Do Data Engineers Need to Know Object Oriented Programming?

I wanted to write this post about whether Data Engineers need to know about Object Orientated Programming for two reasons:

Object Orientated Programming (OOP) is a topic of interest to me
I like to think about and learn about how OOP can or has benefitted data engineers.

Functional Programming as it says on the tin, relies on functions whereby Object Orientated Programming relies on classes and objects.

So here’s the thing. As a Data Engineer, you can write code either using Functional Programming (FP) techniques or using Object Orientated Programming (OOP) techniques. Functional Programming as it says on the tin, relies on functions whereby Object Orientated Programming relies on classes and objects.

Functions take an input – say in this case a number. They then do something with it. Let’s say they take that number and multiply it by 20% which happens to the UK VAT rate. They then return an output. This is the “answer” or outcome of the function. You can say that functions “are designed to perform a specific task.”

If you were to write a simple function in this case, you will be guaranteed that the function will always return the same result for the same input. Later on, if that task needed altering, say the UK decides to reduce VAT on all applicable purchases, then the function can be changed in one place and the outcome will reflect that change in all places where the function is referenced in the code.

Object Orientated Programming involves the author writing classes which can be used as “blueprints” for objects in the code. Each class can have properties, also known as variables set for it as well as object methods. These are functions which belong to the objects. An example of a class may be a product. The product can have properties such as the size, type, colour and price.

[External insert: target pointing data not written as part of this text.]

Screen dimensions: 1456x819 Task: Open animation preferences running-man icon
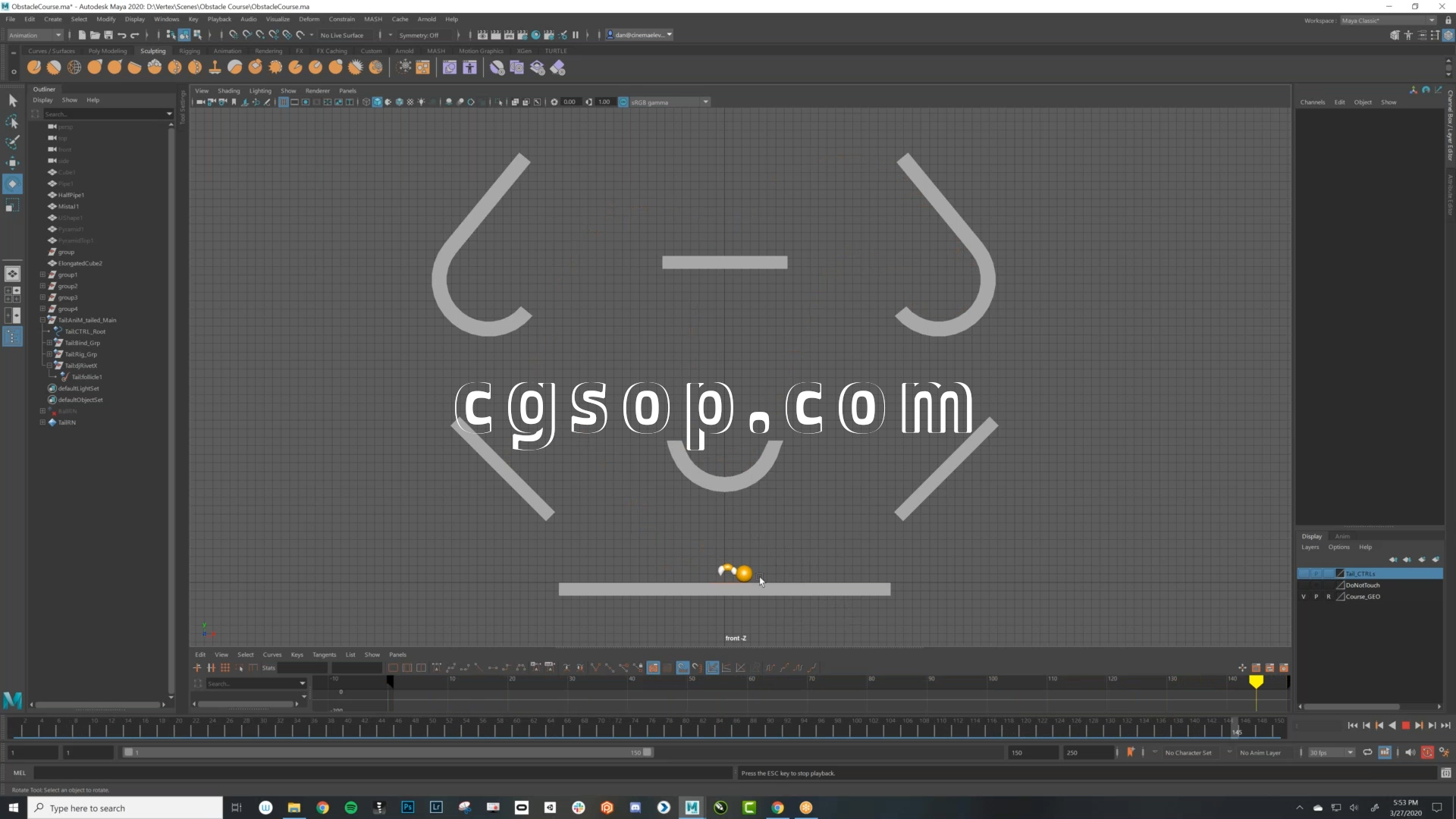[x=1444, y=752]

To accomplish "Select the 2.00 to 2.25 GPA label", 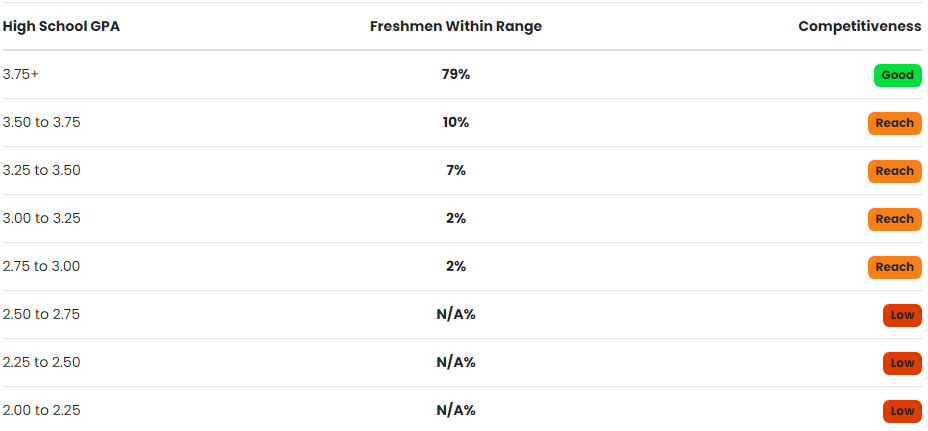I will (x=41, y=410).
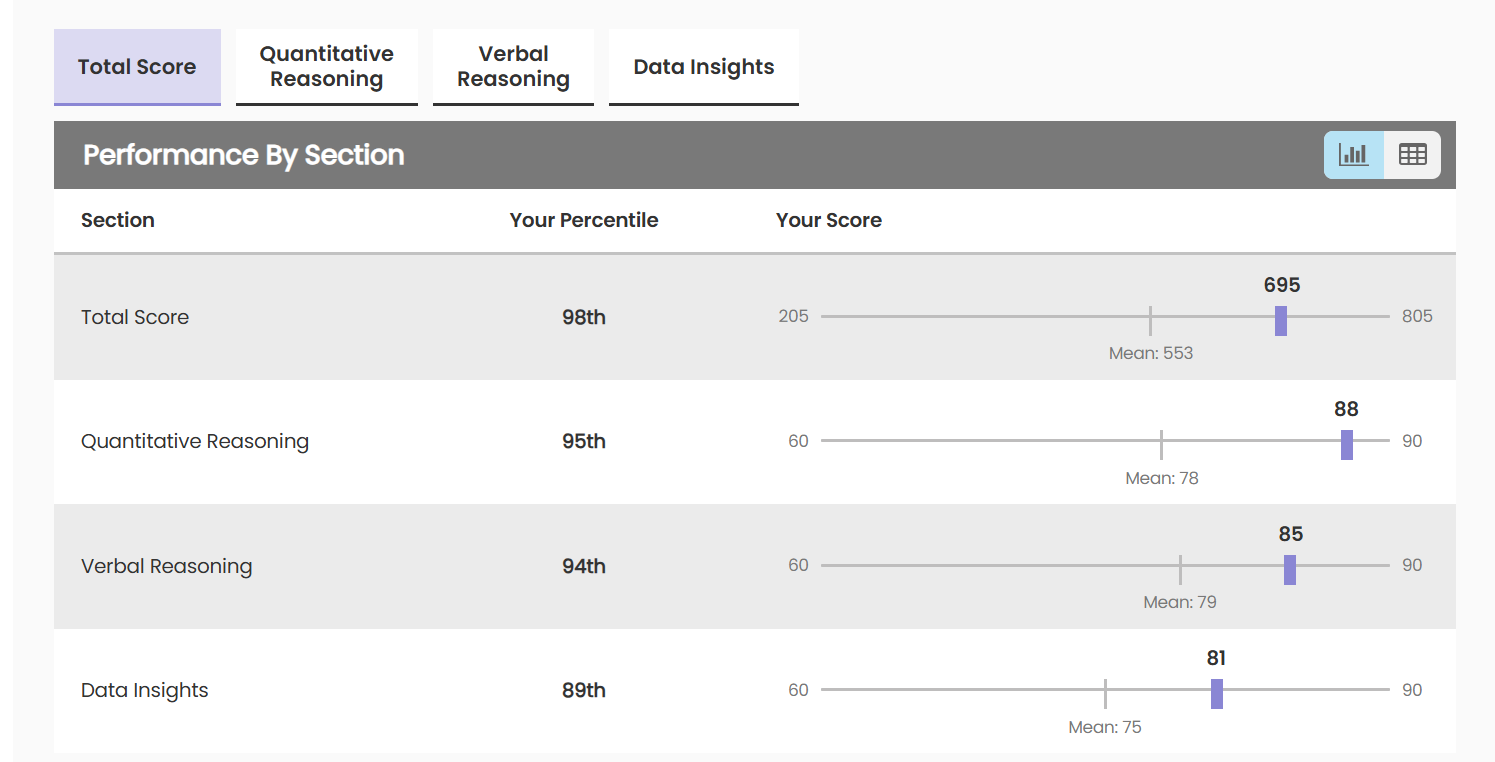1495x762 pixels.
Task: Select the bar chart view icon
Action: coord(1353,155)
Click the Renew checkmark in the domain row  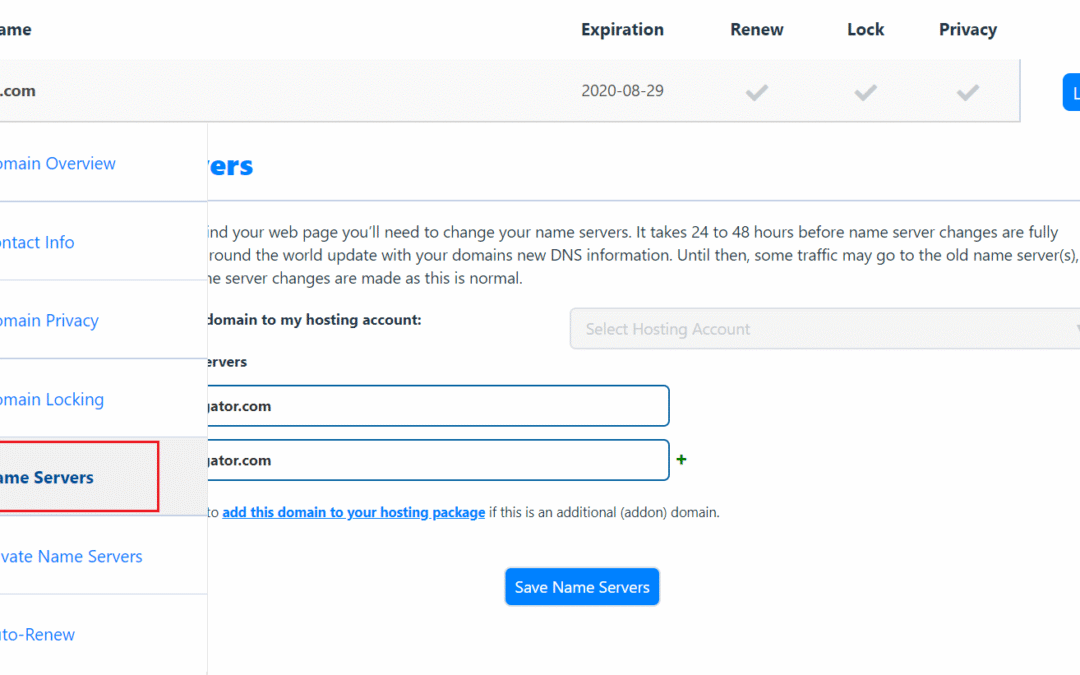[757, 92]
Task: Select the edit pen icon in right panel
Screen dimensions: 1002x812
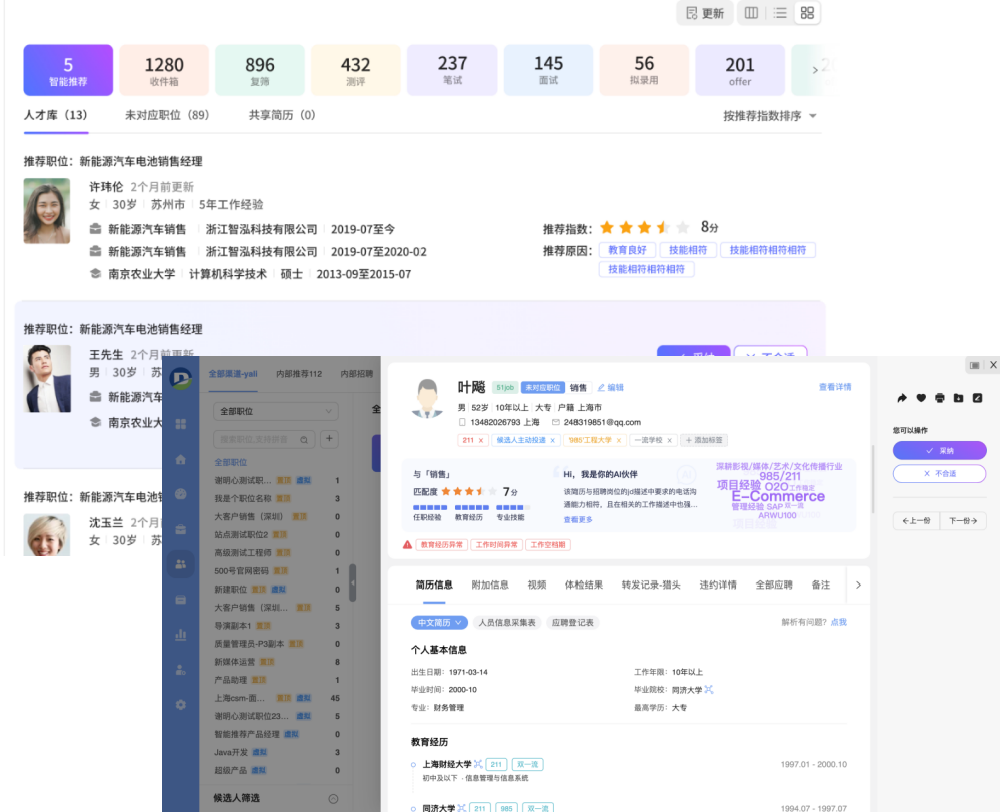Action: coord(978,397)
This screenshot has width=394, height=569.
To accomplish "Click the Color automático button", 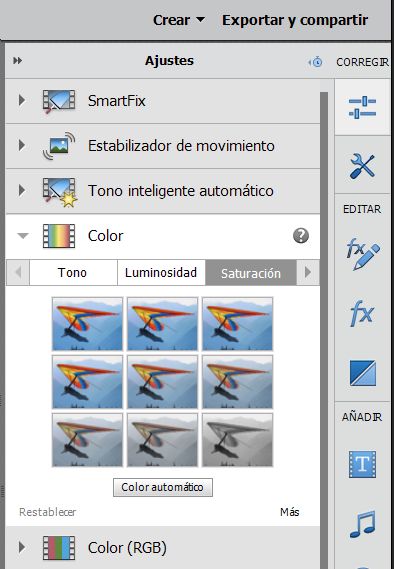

Let’s just demonstrate with some simple examples of the above:

Functional Programming – Creating a Function in Python

def process_product(size, color, product_type, price):
    # Calculate the price with 20% added
    price_plus_20_percent = price + (price * 0.20)
    
    # Create a dictionary to store the inputs and the calculated value
    product_info = {
        "size": size,
        "color": color,
        "type": product_type,
        "price": price,
        "price_plus_20_percent": price_plus_20_percent
    }
    
    return product_info

# Example usage:
size = "Medium"
color = "Blue"
product_type = "Shirt"
price = 50.0

product_data = process_product(size, color, product_type, price)
print("Product Information:")
for key, value in product_data.items():
    print(f"{key}: {value}")

The above script returns the following:

Product Information:
size: Medium
color: Blue
type: Shirt
price: 50.0
price_plus_20_percent: 60.0

Object Orientated Programming – Creating a Class and Method in Python

class Product:
    def __init__(self, size, color, gender, product_type, price):
        self.size = size
        self.color = color
        self.gender = gender
        self.product_type = product_type
        self.price = price

    def add_20_percent_to_price(self):
        self.price += self.price * 0.20

    def __str__(self):
        return f"Size: {self.size}, Color: {self.color}, Gender: {self.gender}, Type: {self.product_type}, Price: {self.price}"

# Example usage:
product = Product("Medium", "Blue", "Mens", "Shirt", 50.0)
print("Original Product:")
print(product)

# Add 20% to the price
product.add_20_percent_to_price()
print("\nProduct After Adding 20% to the Price:")
print(product)

The example demonstrated returns the following:

Original Product:
Size: Medium, Color: Blue, Gender: Mens, Type: Shirt, Price: 50.0

Product After Adding 20% to the Price:
Size: Medium, Color: Blue, Gender: Mens, Type: Shirt, Price: 60.0

The advantage of the OOP approach here is that I can modify a property of an object after the object has been created. The function on the other hand just gives me an output. With the FP approach I can’t edit product_data and change the size to something else but I can do that with the object as I can simply do something like:

product.size = "Large"
print(product)

Returns:

Size: Large, Color: Blue, Gender: Male, Type: Shirt, Price: 60.0

So where am I going with this? How does this affect a Data Engineer in their work?

Data Engineer’s source, clean, transform and make available data for business stakeholders to consume. I can see use cases for OOP but FP can be more simple to implement.

I can think of many an occasion when I have used FP and not even considered OOP.

Some examples:

Open a CSV file for importing – FP
Connect to a DB – FP
Transform some data – FP
Retrieve some data from a DB – FP
Add some data to a DB – FP

However, in other situations OOP may be the preferred choice.

I once wrote a number of pipelines for an organisation who operated in the classified advertising space. In that instance, I had to retrieve new adverts or modified adverts from the database since the last time it ran. This was the essence of the extract and then for the transformation part, each advert needed to be converted into a JSON format for the consumer which happened to be an API. The JSON itself was nested in places.

A simple example of what I mean would be something like this:

{
"unique_reference" : 123,
"date_added" : "2023-07-01"
"price" : 39.99,
"advert_type: "car",  
"properties : { "doors" : 4, "colour" : "blue", "gearbox" : "manual"}
}

My ETL pipeline looked like this:

Retrieve data from MySQL database (EXTRACT)
Convert data into JSON (TRANSFORM)
Load data to destination API (LOAD)

What I was looking to do was not repeat any code for the different advert types. Some of them had shared properties, such as their unique reference, the date/time they were added, the price they were advertised for etc and where they varied was in the more specific properties.

A piece of furniture doesn’t have doors or a gearbox type for example but it is being sold and will therefore have a price, a date/time and a unique reference. I wrote classes for the shared properties and bespoke classes for the different advert types which inherited the shared class and its properties.

In the example above, whatever the advert_type was, then the relevant class was used and appropriate properties output which were then concatenated together with the shared properties.

It worked perfectly.

Every type of advert had a place in the project making it easy to read and maintain and I found myself not duplicating anything. Ok, I could have maybe done it via functional programming but I don’t think it would have been as neat and as easy to maintain.